Exit West: The Un-Romanticized Romance We’ve Been Searching For

“The calm that is called the calm before the storm, but is in reality the foundation of a human life, waiting there for us between the steps of our march to our mortality, when we are compelled to pause and not act but be.

I have never in my life come across an un-romanticized romance. Throughout this deeply beautiful narrative, the reader is given details, rather, facts and is left to draw whatever conclusions they may. The reader is not forced to understand, or even asked to understand; instead, they sit before a portrait which they can choose to see however they wish. The intricacy and mundanity that is put forth in the midst of love and terror are both chilling and comforting simultaneously. For isn’t it true that we are never more human than in the moments in which we are confronted with trauma? So, it seems both fitting and brilliant that Mohsin Hamin opted to flesh out his storyline and his characters in the most human passages I have ever come across.

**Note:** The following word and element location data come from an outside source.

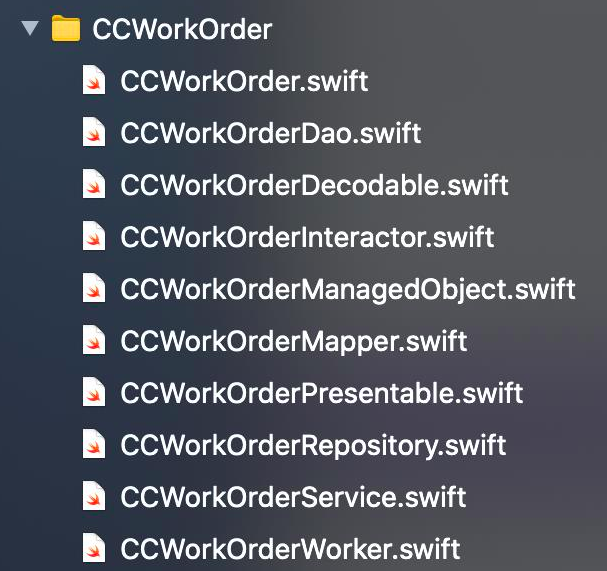Click the Swift icon beside CCWorkOrderDecodable.swift

pyautogui.click(x=93, y=185)
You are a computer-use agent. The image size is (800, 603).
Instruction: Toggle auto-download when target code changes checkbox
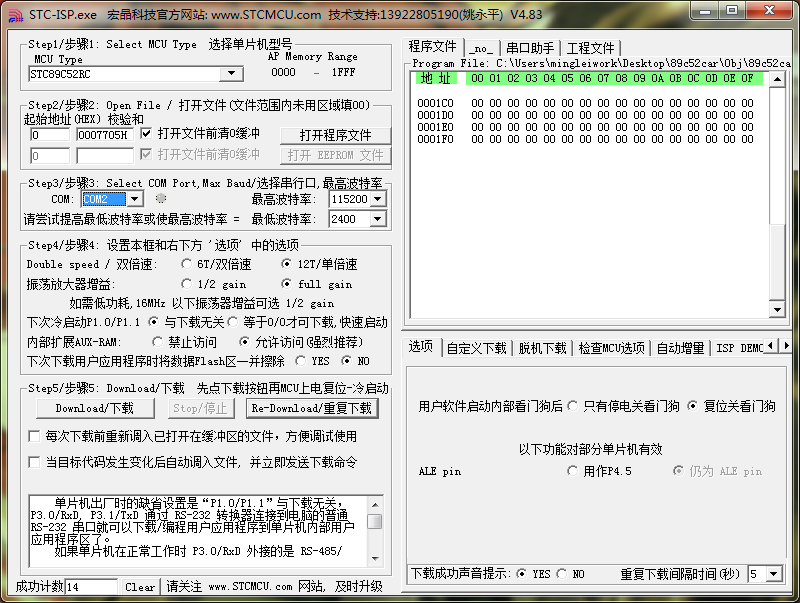(x=35, y=462)
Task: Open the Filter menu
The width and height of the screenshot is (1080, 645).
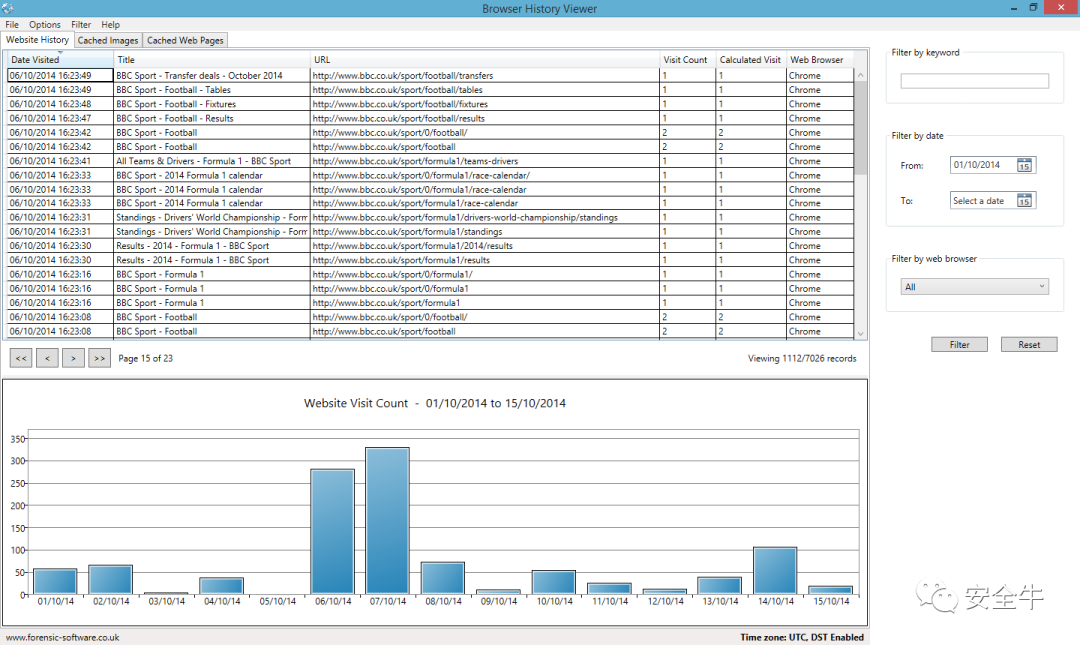Action: (x=81, y=24)
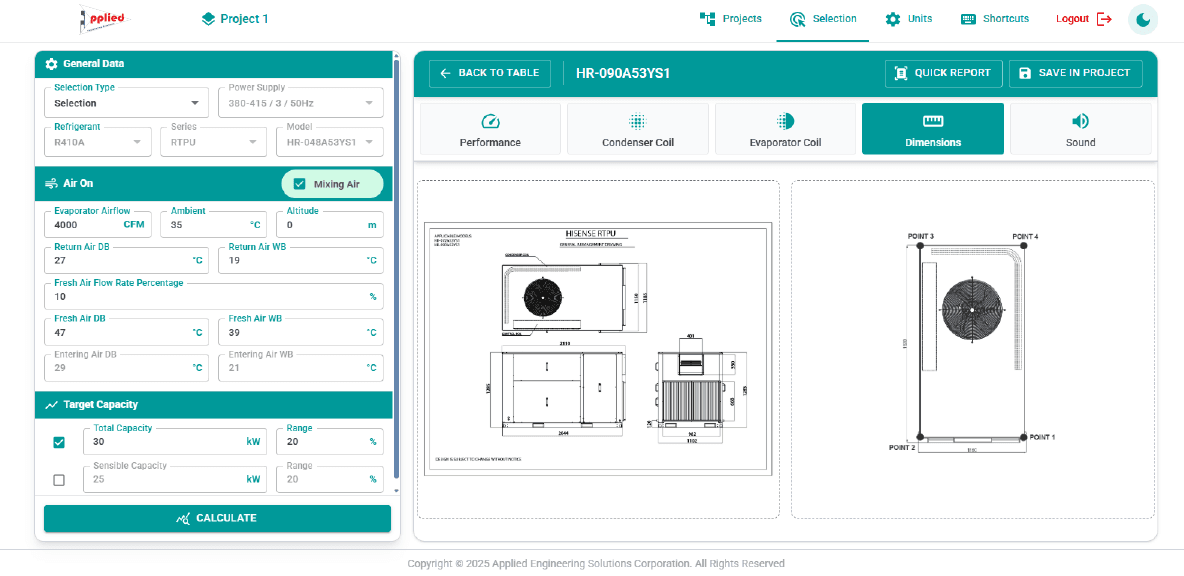1184x576 pixels.
Task: Click the Back to Table button
Action: [x=490, y=73]
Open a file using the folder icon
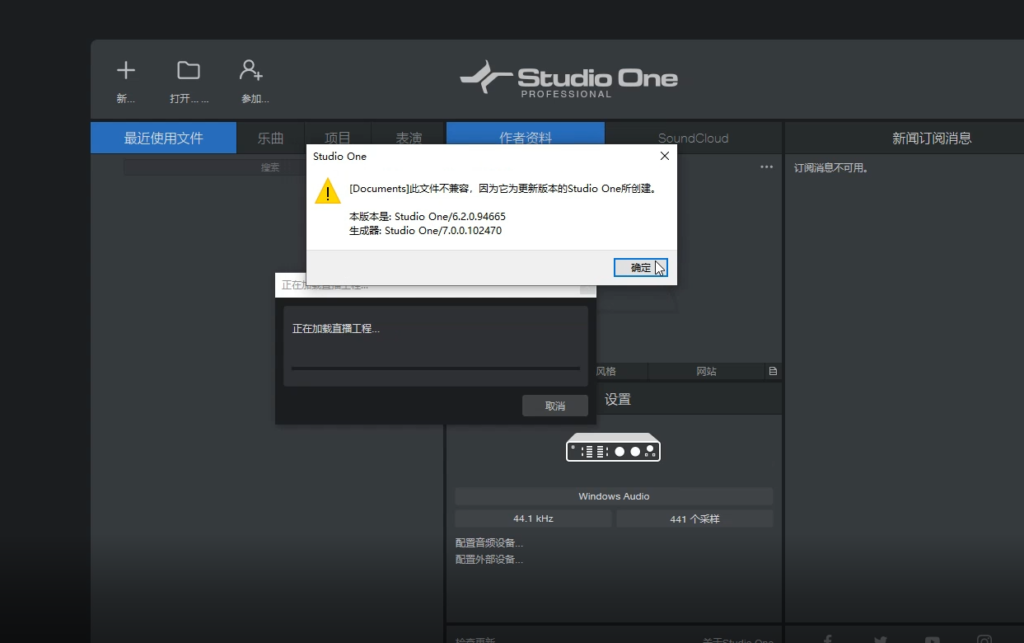Viewport: 1024px width, 643px height. pos(189,70)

We’d all like to think that our great love stories would be written in songful, rhythmic poetry, but after reading Exit West I find myself longing for my story to emerge from the realistic, factual, humble tongue of Mohsin Hamin. Though, of course, I was reading his exquisite voice from the pages of this novel, it sounded soft, familiar, and comforting with a little side of eerie.

Exit West does not use the small moments which fall between love and terror to support them, but rather, to drive them. After all, each story of great magnitude is just a serendipitous collection of regular happenings, wouldn’t you say?

The story begins as many others do, with a glance. Saeed’s eyes land on Nadia under the fluorescent lights of a night school classroom. Though we are first introduced to the seemingly ordinary walls between which Saeed leads his seemingly ordinary life, his home where he dwells with his mother and father, his office, his classroom, and the cafeteria where he and Nadia experience their first internal encounter; we are also introduced to the fact that their unnamed country is war-torn and crumbling. Explosions, fatalities, and omnipresent militants are noted by Hamin with an air of distance, not unlike the factual reminiscence of the love story shared between Saeed’s parents or the one unfolding slowly between him and Nadia.

As violence increases rapidly and safety, security, and predictability become foggy memories, Saeed and Nadia begin to hear of dark doorways which are being discovered around their country that act as passages to other parts of the world. One never knows where these doors may lead them until they step through, and one never knows if they will be lead to salvation or demise. Though I found myself surprised to find Exit West dabbling on the side of fantasy with the introduction of these allusive doors, it was not unwelcome nor did it feel unnatural. After much hesitation and a great deal of fear, Saeed and Nadia find themselves stepping through a series of doors, each of which leads them to a foreign land which homes countless other refugees from all sides of the earth. These foreign lands hold both wonder and horror as we are guided through the lives of refugees and lent just a sliver or the stomach-curdling uncertainty that one must feel when their feet land on unknown soil without the slightest clue of whether their life expectancy spans across years or seconds.

This novel is both timely and timeless as it allows its readers to reflect upon just what it means to be human, and ponder the ways with which society awards different degrees of humanness to individuals in different circumstances. Exit West is humbling in the sort of way that makes you want to give yourself a hug and then a kick in the pants. I adored every word of this novel, the 200-some pages flew by far too quickly, and I will, with certainty, be reading it again.

If you haven’t read it yet and you’re wondering what to read next, the search is over! Mohsin Hamid’s Exit West is a novel you will not soon forget.